2. Shares sold to satisfy the tax liability associated with the vesting and settlement of the RSUs granted on March 2, 2021 and the related dividend equivalent units (DEUs).
3. Represents the weighted average price of the reporting person's disposition of 3,093 shares of common stock in transactions ranging from $11.16 to $11.18. The reporting person undertakes to provide to the issuer, any security holder of the issuer, or the staff of the Securities and Exchange Commission, upon request, full information regarding the number of shares of common stock sold at each separate price within the range set forth in this footnote.
4. Fractional shares have been rounded up in connection with the settlement described in footnote 13 pursuant to the terms of the RSU award agreement under the Viatris Inc. 2020 Stock Incentive Plan.
5. Shares sold to satisfy the tax liability associated with the vesting and settlement of the RSUs granted on March 4, 2022 and the related DEUs.
6. Represents the weighted average price of the reporting person's disposition of 3,148 shares of common stock in transactions ranging from $10.995 to $11.14. The reporting person undertakes to provide to the issuer, any security holder of the issuer, or the staff of the Securities and Exchange Commission, upon request, full information regarding the number of shares of common stock sold at each separate price within the range set forth in this footnote.
7. Each RSU represents the right to receive one share of common stock of Viatris Inc. (Viatris). 7,195 of the RSUs granted on March 2, 2021 vested on each of March 2, 2022 and March 2, 2023 and 7,195 will vest on March 2, 2024.
8. On May 6, 2022, Viatris filed a registration statement on Form S-3 with respect to its Dividend Reinvestment and Share Purchase Plan; amount includes DEUs that subsequently accrued with respect to such RSUs in June 2022, September 2022 and December 2022 in transactions exempt from Section 16 under Rule 16a-11.
9. Represents DEUs that accrued with respect to the RSUs previously granted on March 2, 2021 and vest on the same schedule as the underlying RSUs.
10. Each RSU represents the right to receive one share of common stock of Viatris. The RSUs vest in three equal annual installments beginning on March 3, 2024.
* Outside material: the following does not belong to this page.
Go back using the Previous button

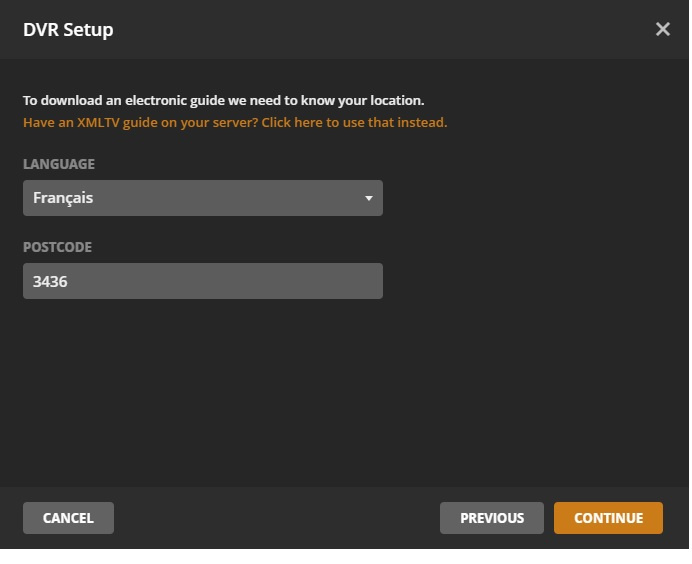coord(491,518)
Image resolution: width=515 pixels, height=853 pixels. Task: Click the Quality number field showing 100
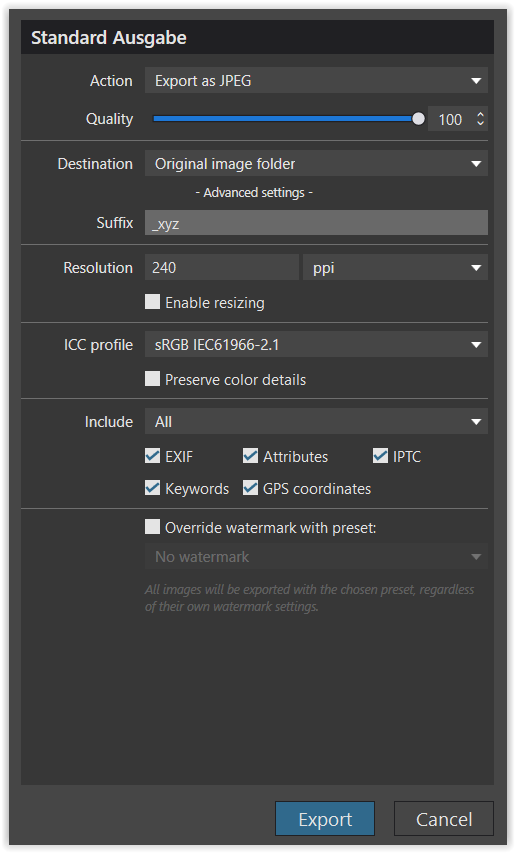click(x=450, y=119)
11. Each RSU represents the right to receive one share of common stock of Viatris. 7,563 of the RSUs granted on March 4, 2022 vested on March 4, 2023 and 7,564 will vest on each of March 4, 2024 and March 4, 2025.
12. On May 6, 2022, Viatris filed a registration statement on Form S-3 with respect to its Dividend Reinvestment and Share Purchase Plan; amount represents DEUs that subsequently accrued with respect to such RSUs in June 2022, September 2022 and December 2022 in transactions exempt from Section 16 under Rule 16a-11.
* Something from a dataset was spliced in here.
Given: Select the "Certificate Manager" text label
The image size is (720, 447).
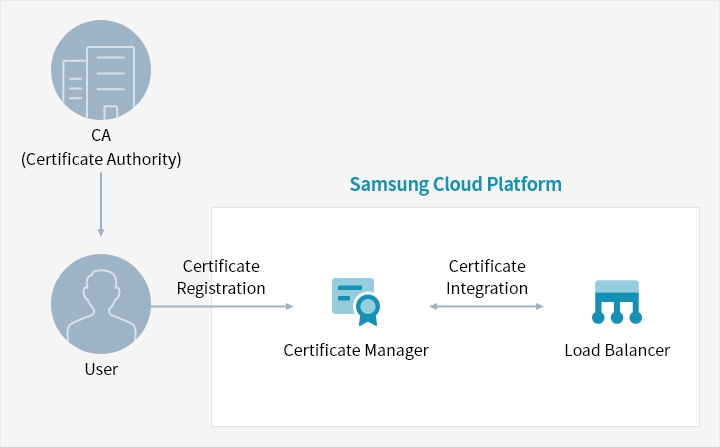Looking at the screenshot, I should 356,350.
13. Represents DEUs that accrued with respect to the RSUs previously granted on March 4, 2022 and vest on the same schedule as the underlying RSUs.
Remarks:
/s/ Kevin Macikowski, by power of attorney 03/06/2023
** Signature of Reporting Person Date
Reminder: Report on a separate line for each class of securities beneficially owned directly or indirectly.